For These and All My Sins

There was a tree. I remember it. I swear I'd be able to recognize it. Because it looked so unusual.

It stood on my left, in the distance, by Interstate 80. At first, it was just a blur in the shimmering heat haze, but as I drove closer, its skeletal outline became distinct. Skeletal: that's what struck me at first as being strange. After all, in August, even in the sun-parched Nebraska panhandle, trees (the few you see) are thick with leaves, but this one was bare.

So it's dead, I thought. So what? Nothing to frown about. But then I noticed the second thing about it, and I guess I'd subconsciously been reacting before I even realized what its silhouette resembled.

Stronger than resembled.

I felt uneasy. The tree was very menorahlike, a giant counterpart of the candelabrum used on Jewish religious services. Eight candles in a row. Except in this case the candles were barren branches standing straight. I shrugged off an eerie tingle. It's just a freak, an accident of nature, I concluded, although I briefly wondered if someone had pruned the tree to give it that distinctive appearance and in the process had unavoidably killed it.

But coincidence or not, the shape struck me as being uncanny – a religious symbol formed by a sterile tree ironically blessing a drought-wracked western plain. I thought of The Waste Land .

For the past two weeks, I'd been camping with friends in the Wind River mountains of Wyoming. Fishing, exploring, rock-climbing, mostly sitting around our cook fire, drinking, reminiscing. After our long-postponed reunion, our time together had gone too quickly. Again we'd separated, heading our different ways across the country, back to wives and children, jobs and obligations. For me, that meant Iowa City, home, and the University. As much as I wanted to see my family again, I dreaded the prospect of still another fall semester, preparing classes, grading freshmen papers.

Weary from driving (eight hours east since a wrenching emotional farewell breakfast), I glanced from the weird menorah tree and realized I was doing seventy.

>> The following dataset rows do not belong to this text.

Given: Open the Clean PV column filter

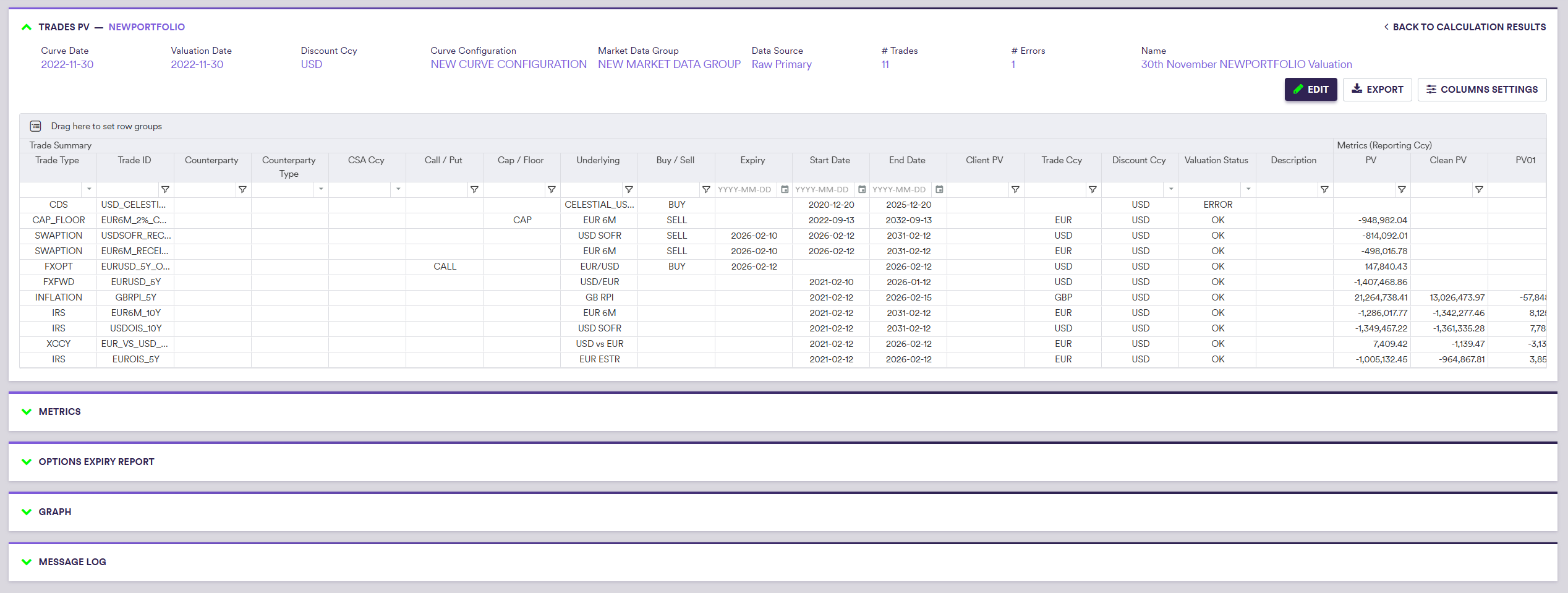Looking at the screenshot, I should click(1479, 189).
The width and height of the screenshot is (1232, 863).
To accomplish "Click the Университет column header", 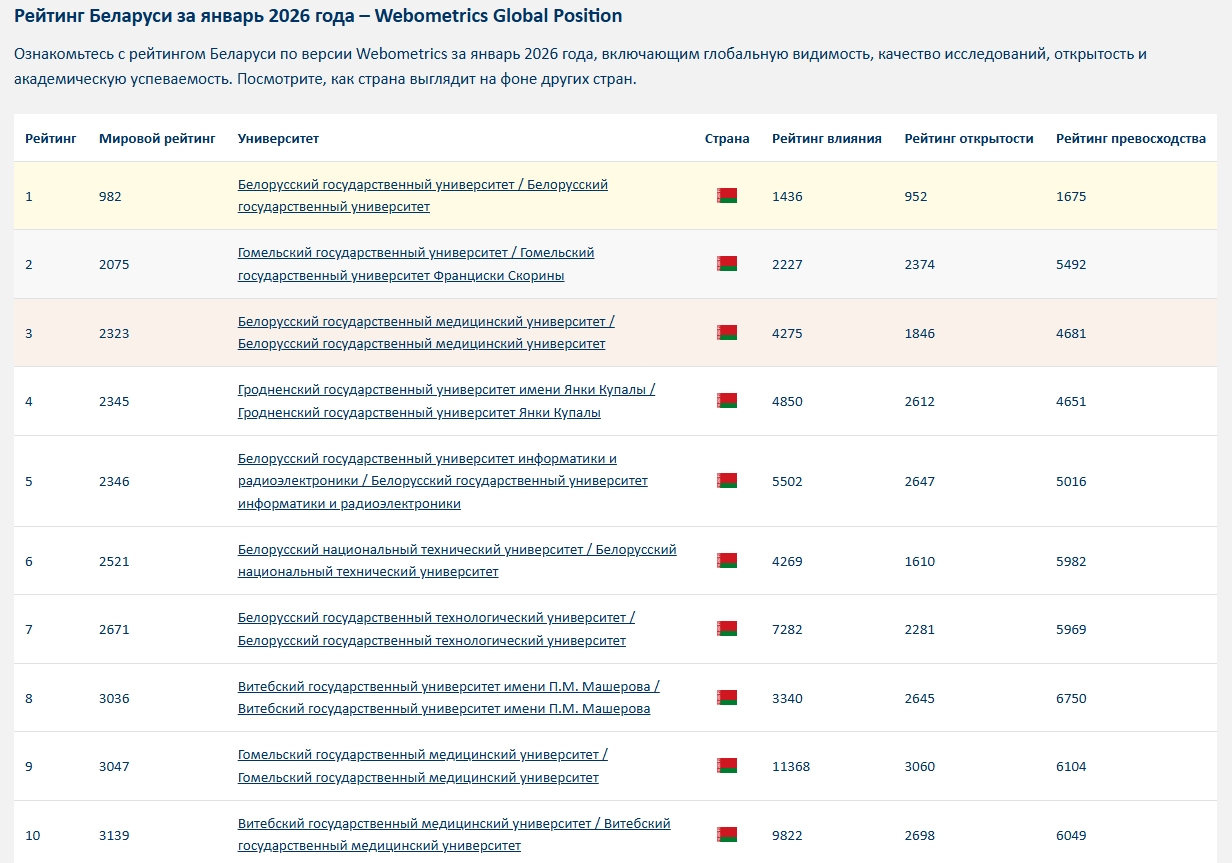I will point(278,139).
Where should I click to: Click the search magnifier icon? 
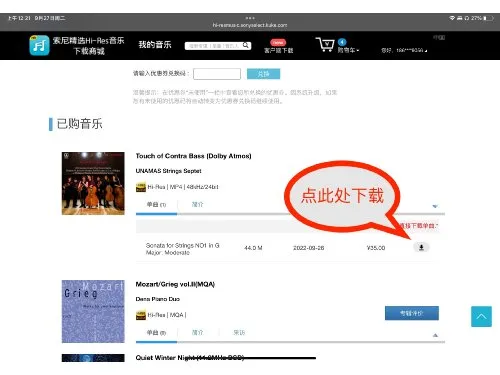246,45
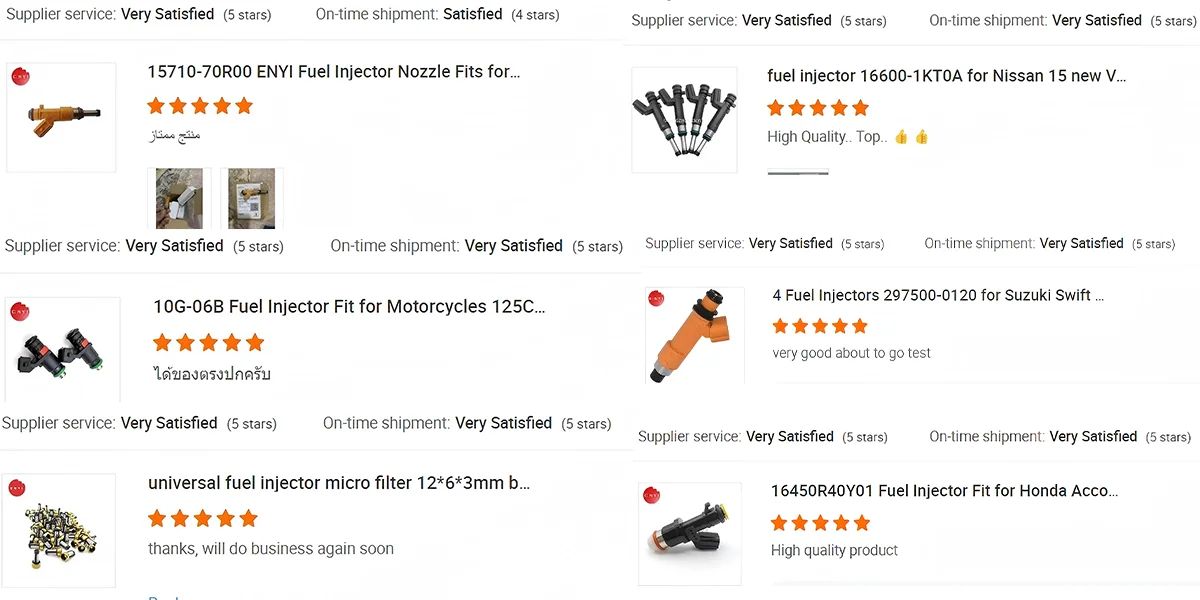The height and width of the screenshot is (600, 1200).
Task: Click the star rating under Nissan 16600-1KT0A injector
Action: coord(818,108)
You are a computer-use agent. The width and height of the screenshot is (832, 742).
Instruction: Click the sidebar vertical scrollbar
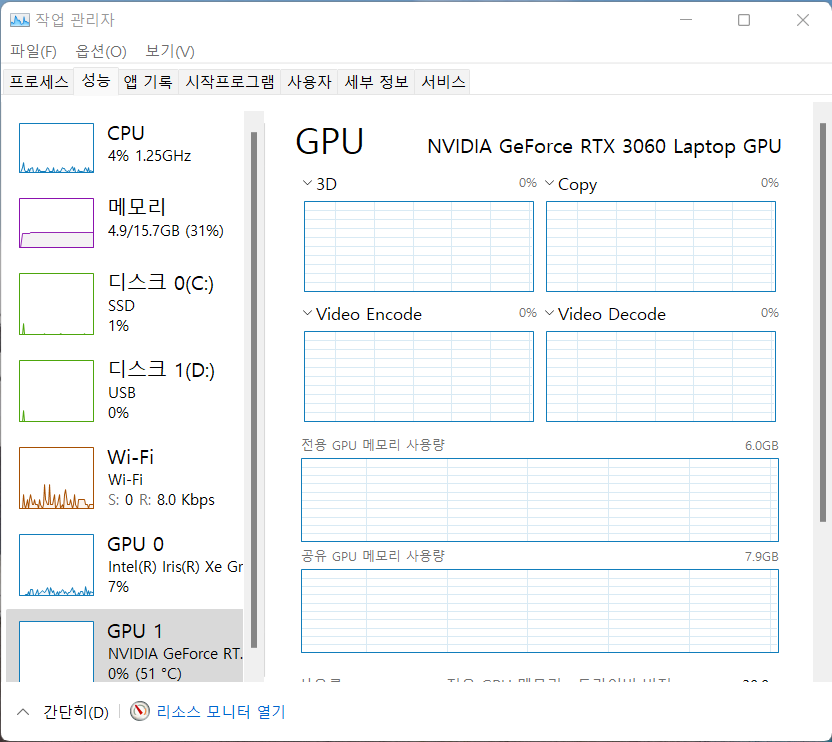tap(254, 390)
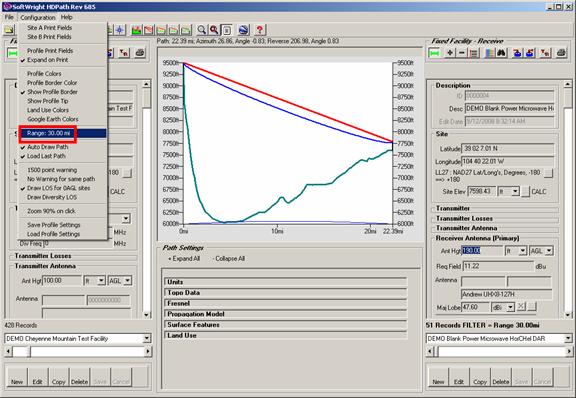
Task: Click the open folder icon in main toolbar
Action: coord(9,30)
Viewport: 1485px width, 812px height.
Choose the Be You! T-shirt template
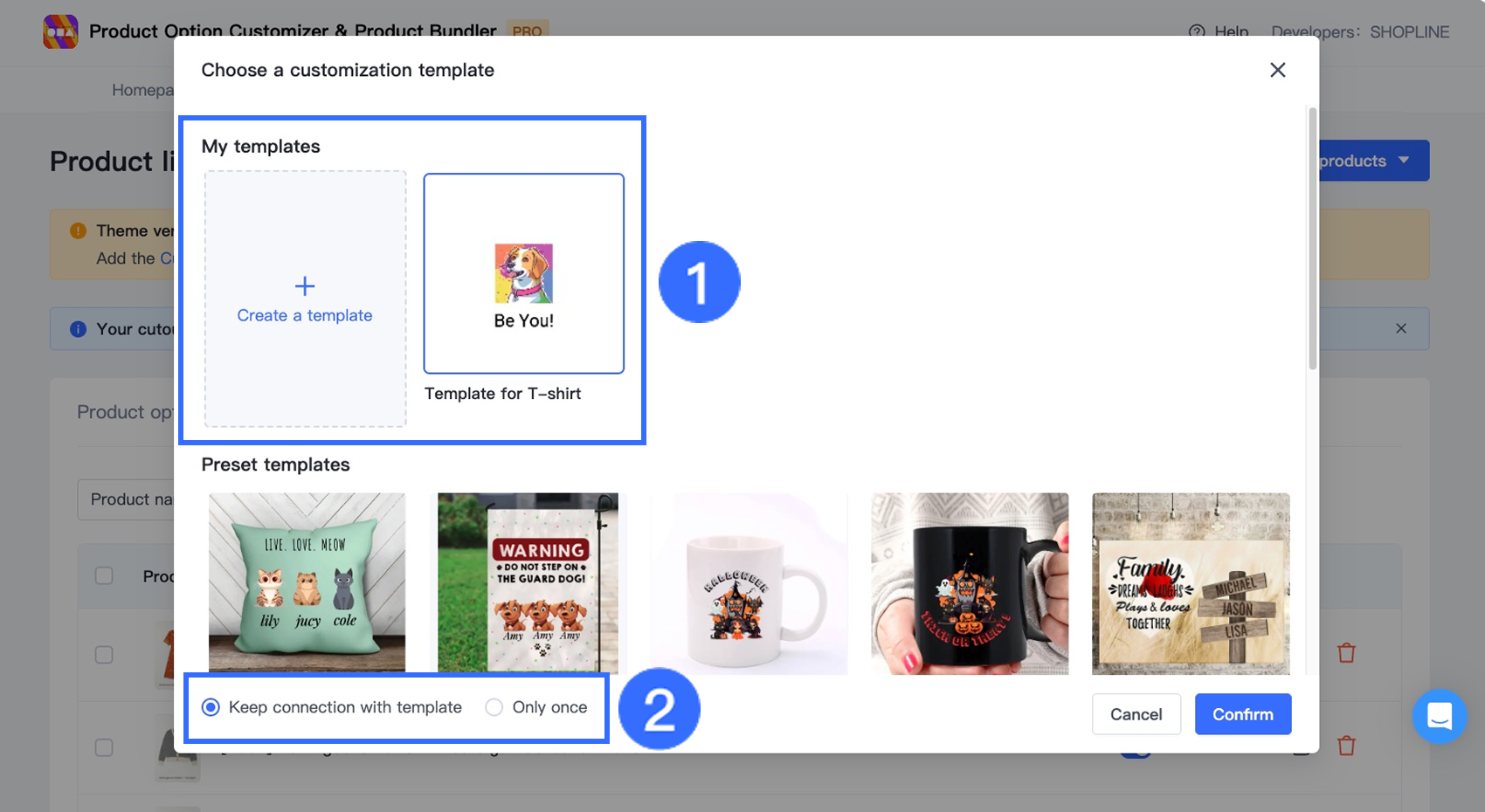click(x=524, y=273)
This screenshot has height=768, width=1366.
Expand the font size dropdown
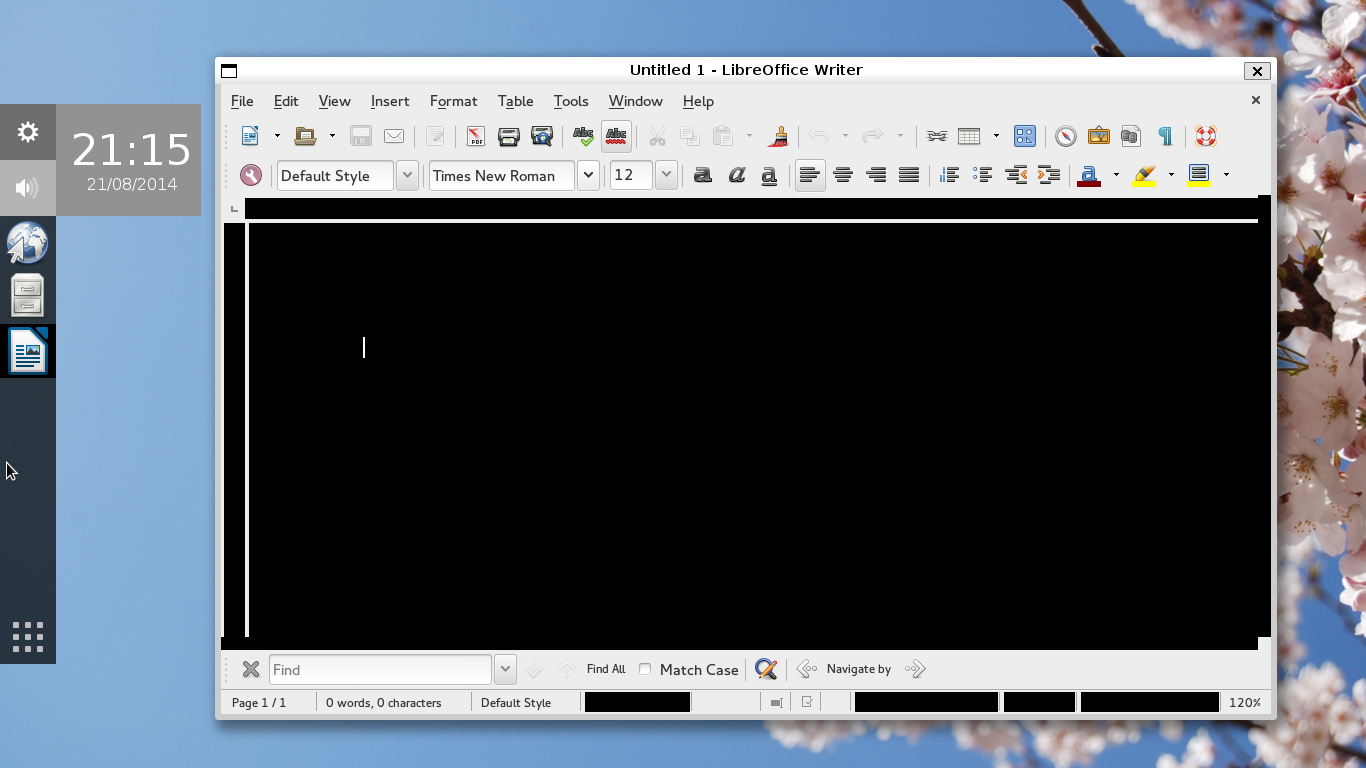tap(666, 176)
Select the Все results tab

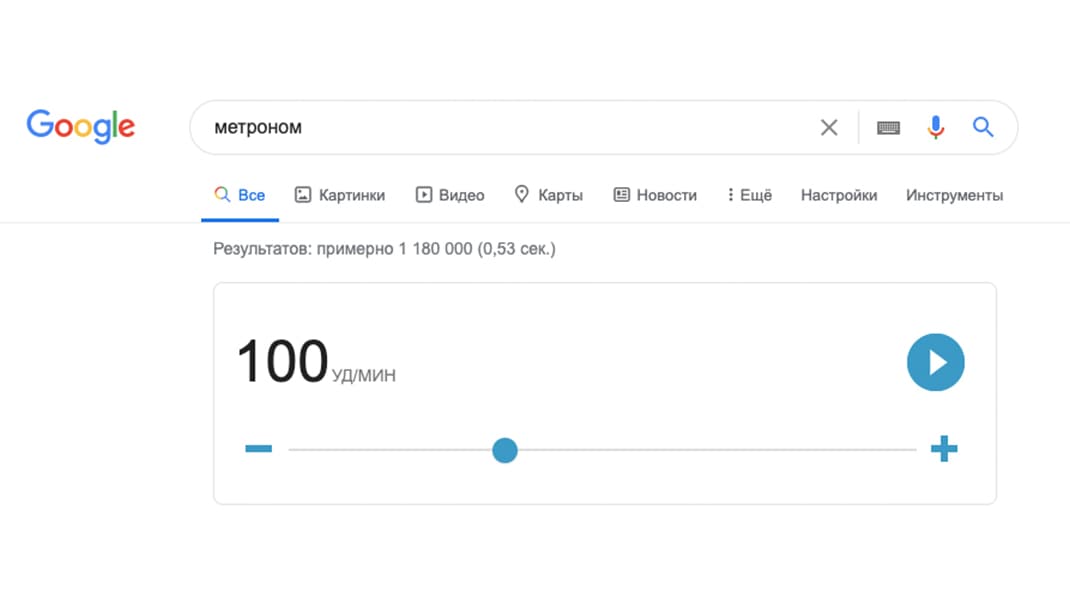tap(240, 194)
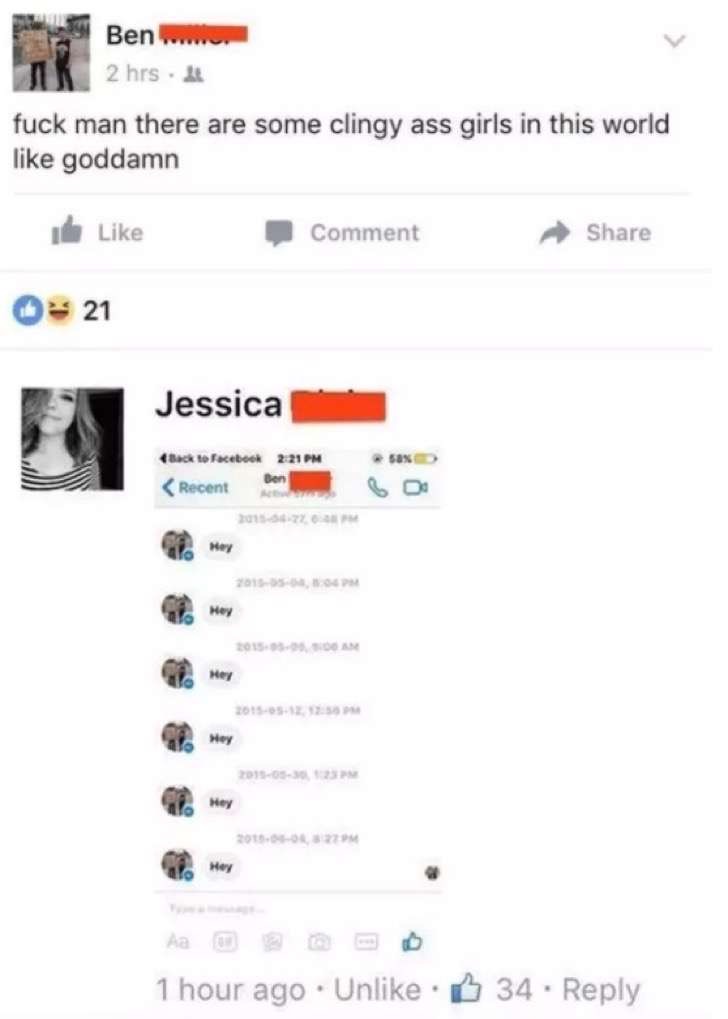This screenshot has width=728, height=1019.
Task: Like Ben's post with thumbs-up
Action: [98, 231]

Slow down, I told myself. You'll end up getting a ticket.

Or killed.

And that's when the engine started shuddering. I drive a secondhand Porsche 912, the kind with four cylinders, from the sixties. I bought it cheap because it needed a lot of body work, but despite its age, it usually works like a charm. The trouble is, I didn't know the carburetors had to be adjusted for the thinner air of higher altitude, so when I'd reached the mountains in Wyoming, the engine had sputtered, the carburetors had overflowed, and I'd rushed to put out a devastating fire on the engine. In Lander, Wyoming, a garage had repaired the damage while I went camping with my friends, but when I'd come back to get it, the accelerator hadn't seemed as responsive as it used to be. All day, the motor had sounded a little noisier than usual, and now as it shuddered, it wasn't just noisy, it was thunderous. Oh, Christ, I thought. The fire must have cracked the engine block. Whatever was wrong, I didn't dare go much farther. The steering wheel was jerking in my hands. Scared, I slowed to thirty. The roar and shudder persisted. I needed to find a mechanic fast.

I said this happened in Nebraska 's panhandle. Imagine the state as a wide rectangle. Cut away the bottom left corner. The remaining top left corner – that's the panhandle, just to the east of Wyoming. It's nothing but broad flat open range. Scrub grass, sagebrush, tumbleweed. The land's as desolate as when the pioneers struggled across it a hundred years ago. A couple more hours into Nebraska, I wouldn't have worried too much. Towns start showing up every twenty miles or so. But heading through the panhandle, I hadn't seen a sign for a town in quite a while. Despite the false security of the four lane Interstate, I might as well have been on the moon.